## TASKS TO CARRY OUT
(a) Decide whether each of these statements agrees with the article on cyber security training. For each, answer yes or no and quote the words from the article that settle it. (i) The Data Protection Act 2018 lists training staff involved in processing operations among the data protection officer's tasks. (ii) Research into gamification has found that it has negative effects. (iii) Helen McCullagh is described as managing director of Digital Pathways.
(b) Carry on the article on cyber security training from the point where it stops.

## PAGE EXTRACT
Every employee needs to be aware of cyber security risks and the basic actions they may need to take, such as correctly reporting suspected phishing attacks. Others, including IT staff, need more in-depth training.
There is also a legislative requirement for cyber security training. The Data Protection Act 2018 states in chapter 4, section 71, subsection 2, that:
“In relation to the policies mentioned in subsection (1)(e), the data protection officer’s tasks include:
- Assigning responsibilities under those policies.
- Raising awareness of those policies.
- Training staff involved in processing operations.
- Conducting audits required under those policies.”
Meanwhile, section B6 of the National Cyber Security Centre’s Cyber Assessment Framework guidance advocates security training for staff.
Traditional methods of educating staff in security mindfulness, such as through presentations, can sometimes be met with boredom and apathy. Some may also view security training as a box-ticking exercise.
To protect themselves and their staff, organisations need to find engaging ways to present their cyber security training, so that it will actively appeal to employees.
A widely used technique of improving engagement is to have a test at the end of the training session. When attendees are informed that they will be expected to answer a series of questions in order to pass a training session, they tend to be attentive. “Where training doesn’t have a test at the end, people just try to get through it as quickly as they can,” says Colin Tankard, managing director of Digital Pathways.
Gamification of training
Gamification is an attempt to enhance systems and activities by creating similar experiences to those in games, in order to motivate and engage users, while building their confidence. This is typically done through the application of game-design elements and game principles (dynamics and mechanics) in non-game contexts. Research into gamification has proved that it has positive effects.
Gamification techniques are intended to leverage our natural desires for socialising, learning, mastery, competitiveness, achievement, or simply our natural response to a situation being framed as a game. Some techniques used in this approach include adding meaningful choice, introducing new concepts through a tutorial, increasing challenge, and adding a narrative to the experience.
Gamification has been dismissed by some as a fad, but the application of elements found within game playing, such as competing or collaborating with others and scoring points, can effectively translate into staff training and improve engagement and interest.
“The way that cyber security training sessions are happening is changing and it’s for the better,” says Helen McCullagh, a cyber risk specialist for an end-user organisation. “If you look at the engagement of sitting people down and them doing a one-hour course every year, then it is merely a box-ticking exercise. Organisations are trying to get 100% compliance, but what you have are people sitting there doing their shopping list.”
Embedding collaboration within training
Simply dividing the attendees into groups and having them compete with each other encourages engagement. This is why team-building exercises are often based around a series of group tasks that require collaboration. “If you sit a group of adults in a room and then put them in teams, you make them competitive and they are going to go for it, hell for leather,” says McCullagh. “They are going to come out of their shells and they are going to talk to each other.”

## GIVEN MATERIAL

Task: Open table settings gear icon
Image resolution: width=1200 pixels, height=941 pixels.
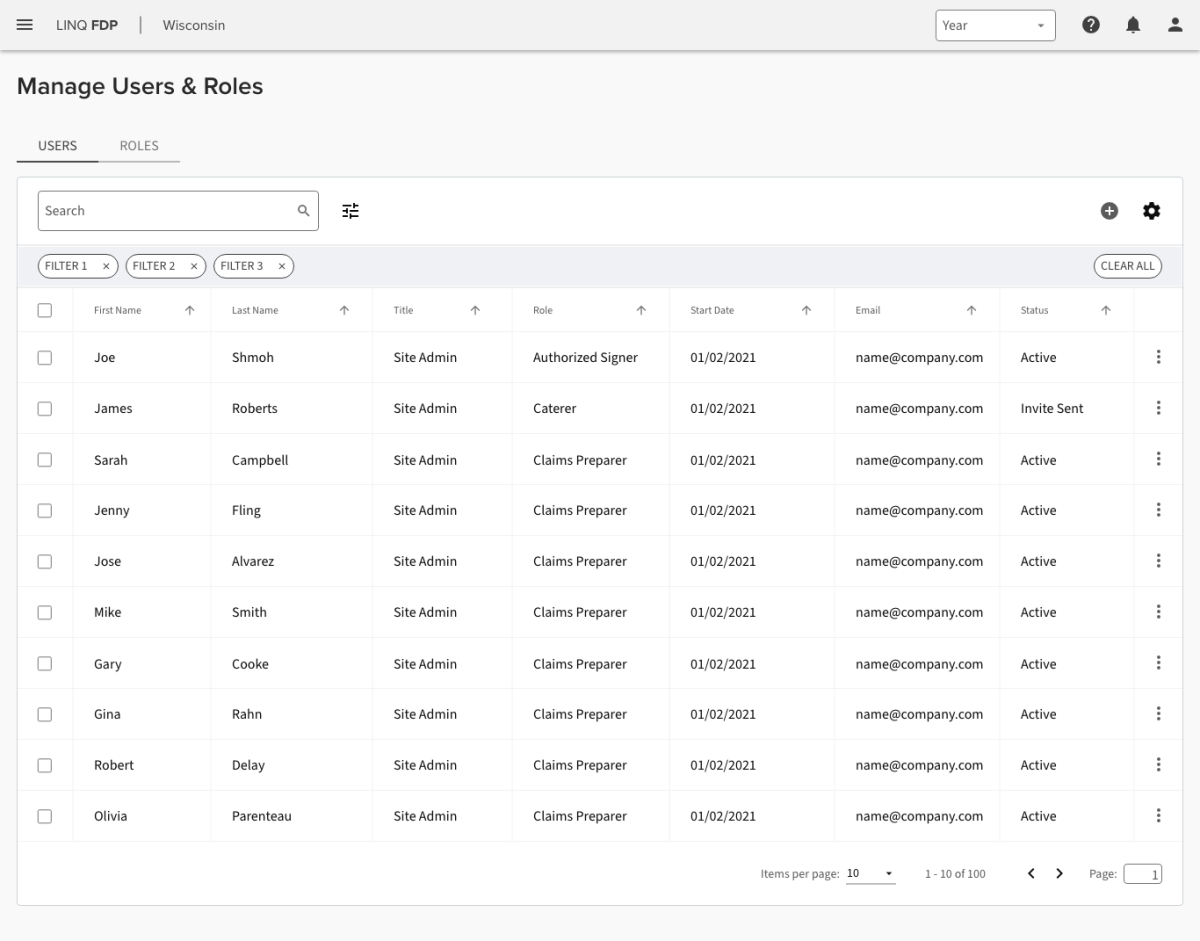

## THE RESPONSES
(a)
(i) Yes: "Training staff involved in processing operations."
(ii) No: "Research into gamification has proved that it has positive effects."
(iii) No: "a cyber risk specialist for an end-user organisation"

(b)
McCullagh recalls: “About four years ago, we had an interesting thought that there are a lot of escape rooms [where players need to work together to solve a series of puzzles to escape from a room] and it sparked the conversation in our team. We realised that if we did this slightly differently, it would interest people a bit more. The way we develop the room is to make them observant about the security controls within a room. We’ll have them looking at a photograph of an office space, showing where the risks are. They are the most fun things to do, but they are also hugely impactful.”
Another example has been a Top Trumps-style card game, in which players have a set budget and need to create a cyber security capability that encompasses people, technology and processes. Once each player has finished, each strategy is assessed and the player with the strongest capability wins.
Although this may seem playful and frivolous, it can enhance the learning experience. By embedding the principles of cyber security into the medium of a game, players can engage with the subject without feeling overwhelmed or intimidated. “Gamification can sometimes dumb it down,” says Tankard. “That’s where, in the cyber world, you have to be really careful between making it enjoyable for the employee and still keeping it serious. I have seen some really interesting ways of doing training in that middle ground.”
There is also simulated disaster management, in which cyber incidents are simulated to give staff practical experience of a hack without any risk to the network. Staff can be scored based on their actions during the simulation and how well they collaborate with each other. With a suitably granular assessment record, organisations will be able to identify key areas for training to focus on.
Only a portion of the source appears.